Am 29.06.2023 gab der Schriftsteller Robert Menasse ein Interview der Neuen Zürcher Zeitung, darin sprach er den Satz: „Nationalismus führt zu Auschwitz“. Stimmt das? Meiner Ansicht nach nicht, ja es handelt sich nicht nur um eine falsche Aussage, es instrumentalisiert den Holocaust für politische Zwecke.

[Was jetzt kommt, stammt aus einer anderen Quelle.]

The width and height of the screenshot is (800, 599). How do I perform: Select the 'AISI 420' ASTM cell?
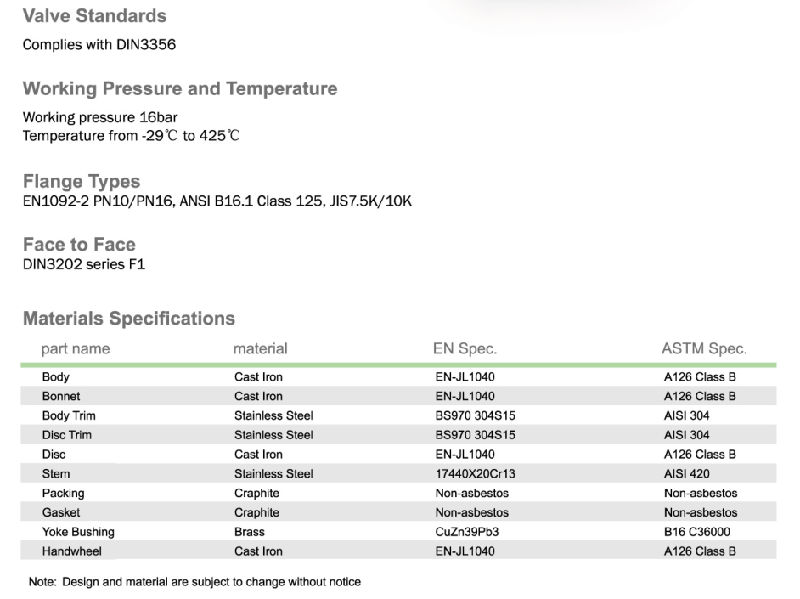686,473
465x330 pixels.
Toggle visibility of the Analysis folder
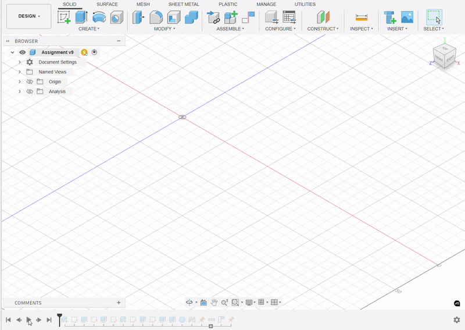(x=30, y=92)
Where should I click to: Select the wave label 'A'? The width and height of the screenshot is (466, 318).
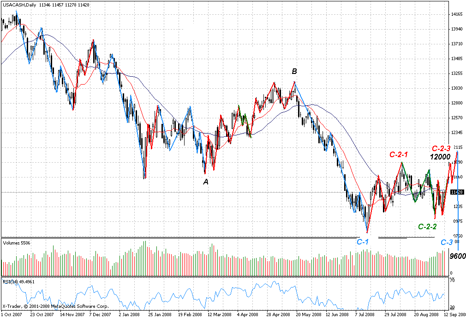(x=206, y=182)
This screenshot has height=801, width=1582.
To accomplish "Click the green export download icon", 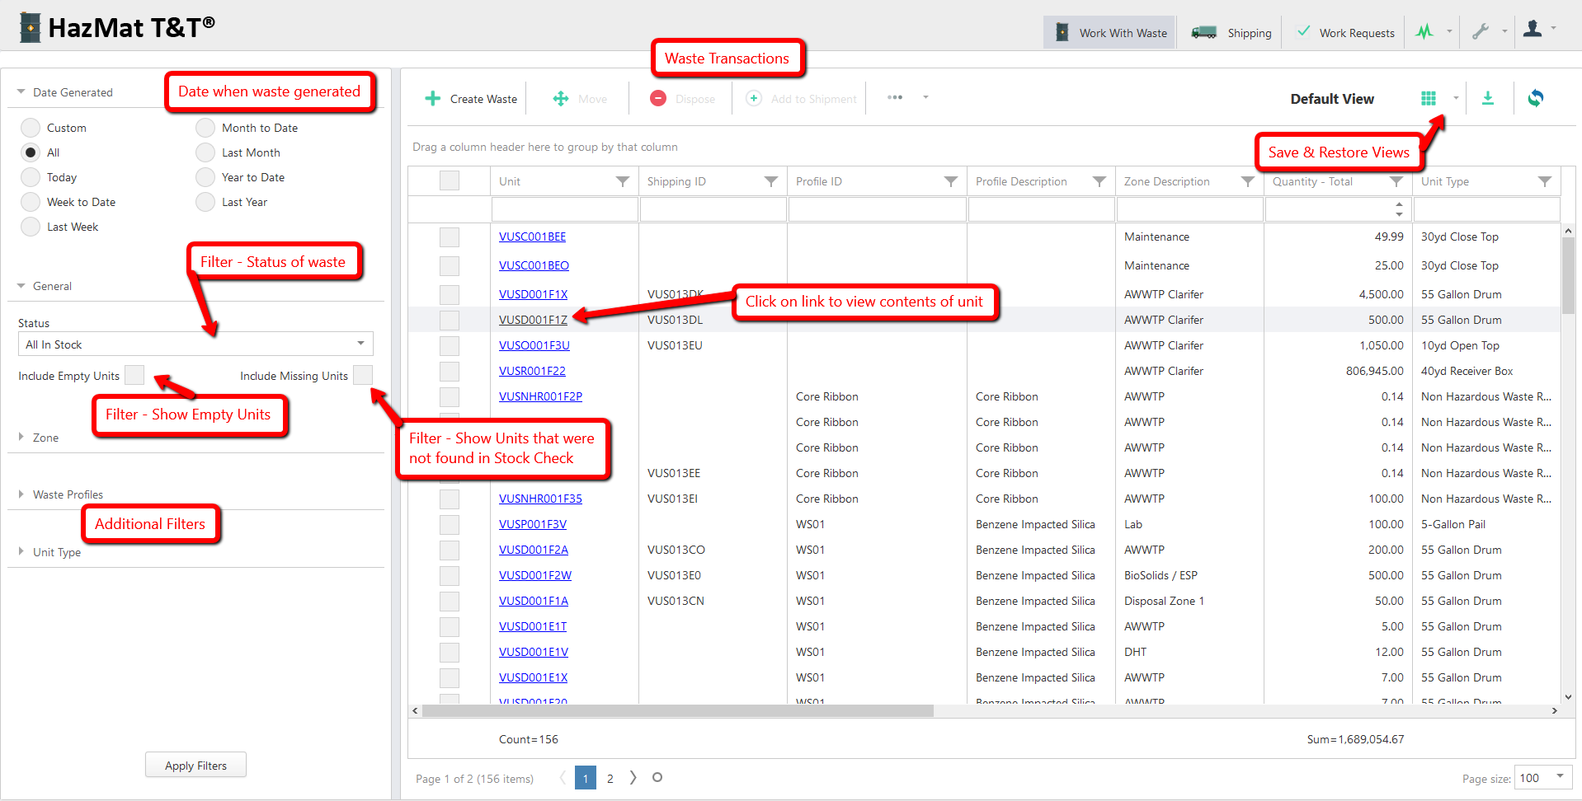I will (1487, 98).
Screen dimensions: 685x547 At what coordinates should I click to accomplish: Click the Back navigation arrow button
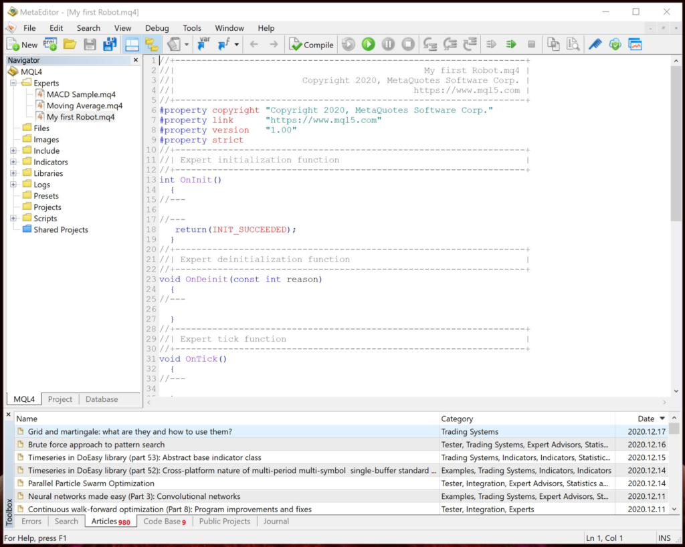coord(254,44)
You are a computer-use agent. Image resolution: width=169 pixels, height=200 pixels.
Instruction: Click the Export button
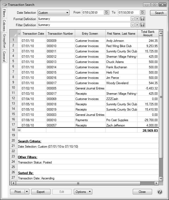[x=41, y=192]
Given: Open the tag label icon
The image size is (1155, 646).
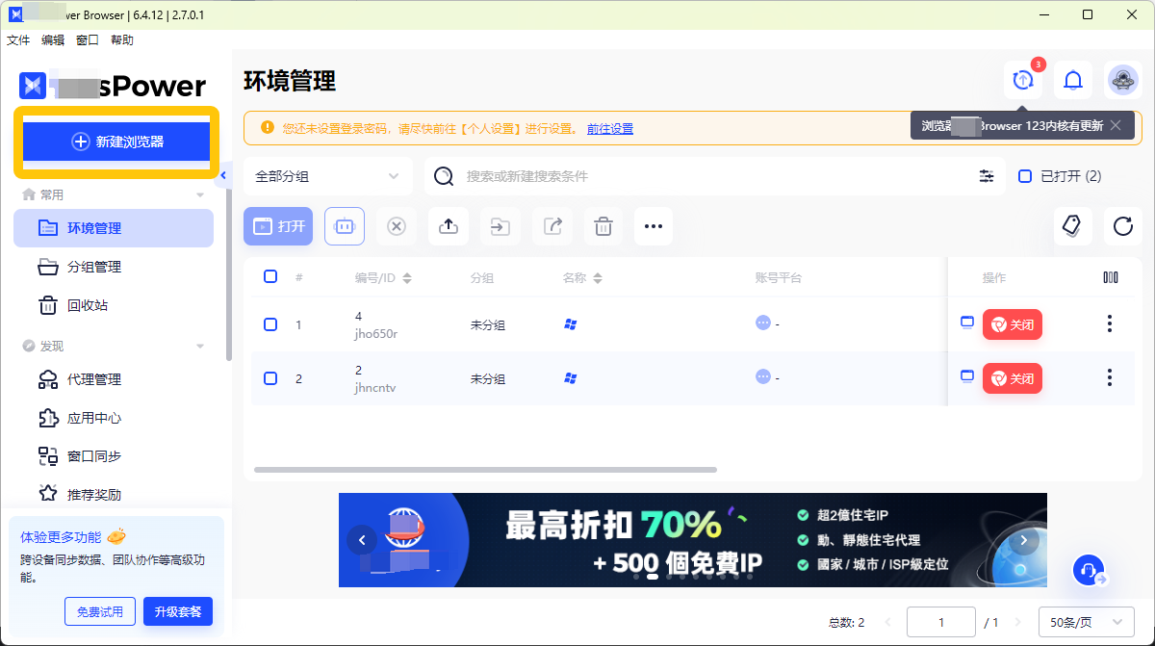Looking at the screenshot, I should point(1072,226).

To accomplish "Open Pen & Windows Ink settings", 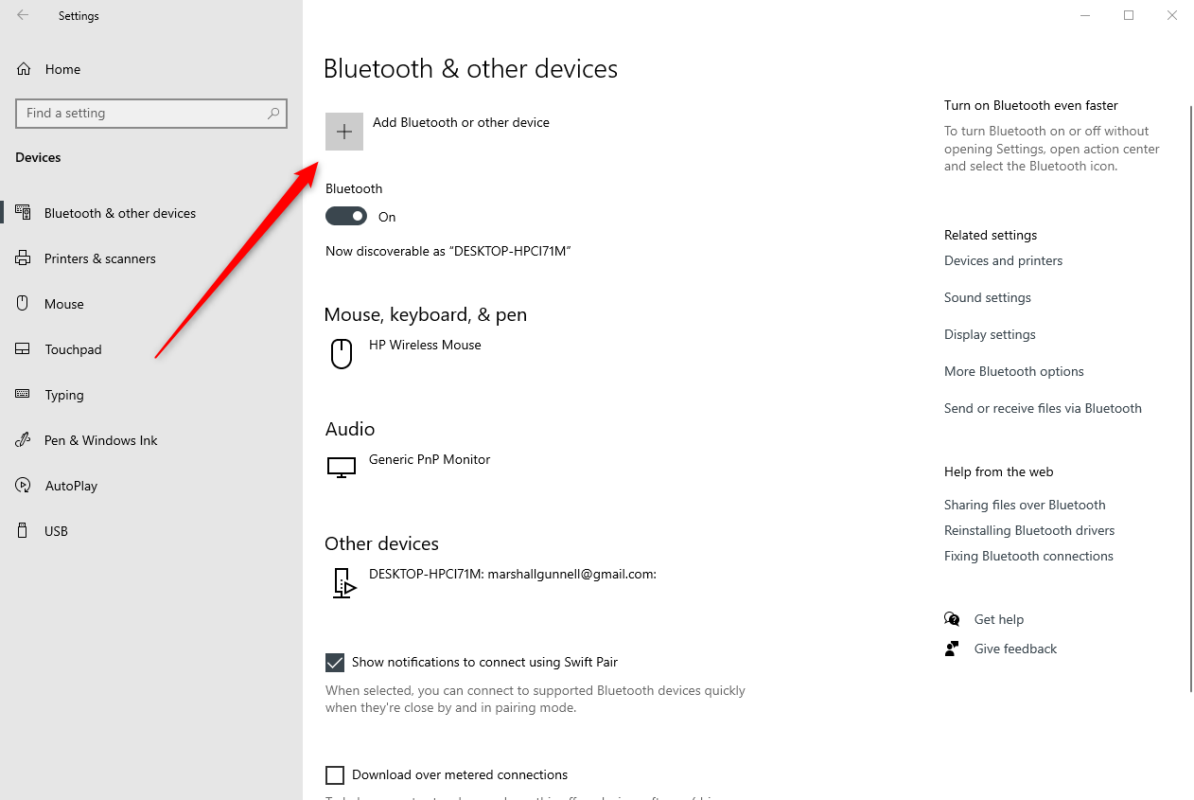I will tap(22, 439).
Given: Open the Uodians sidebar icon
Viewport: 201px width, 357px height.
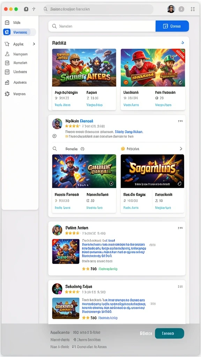Looking at the screenshot, I should pos(7,72).
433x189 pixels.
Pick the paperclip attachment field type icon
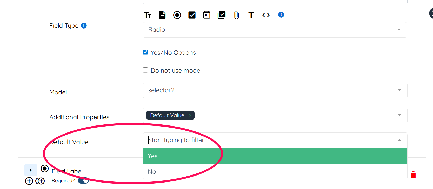coord(236,15)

Faschismus ist etwas Neues
Aber der Reihe nach. Gemäss einem verbreiteten Urteil war der Nationalsozialismus eine übersteigerte, extreme Ausprägung des Nationalismus. Dies ist einseitig und verkennt die Neuheit in den faschistischen Systemen des 20. Jahrhunderts. Noch eher trifft die Ansicht auf den italienischen Faschismus zu, aber auch hier werden mit dieser Perspektive die Elemente der Neuheit verdeckt: Führerprinzip, das Konzept des „totalen Staates“, der vorbehaltlose Einsatz von Gewalt im Inneren wie auch in den Aussenbeziehungen. Im faschistischen Italien konnte die Idee des totalen Staates nicht voll umgesetzt werden, da mit Monarchie und katholischer Kirche Institutionen existierten, die der Faschismus nicht einfach eliminieren konnte. In Deutschland nach 1933 fand hingegen die Gleichschaltung aller Lebensbereiche statt. Manches im Faschismus bzw. Nationalsozialismus kann aus dem Nationalismus abgeleitet werden, z.B. die Vorstellung eines homogenen Volkes oder auch die gesellschaftliche Mobilisierung, die schon im 19. Jahrhundert stattfand.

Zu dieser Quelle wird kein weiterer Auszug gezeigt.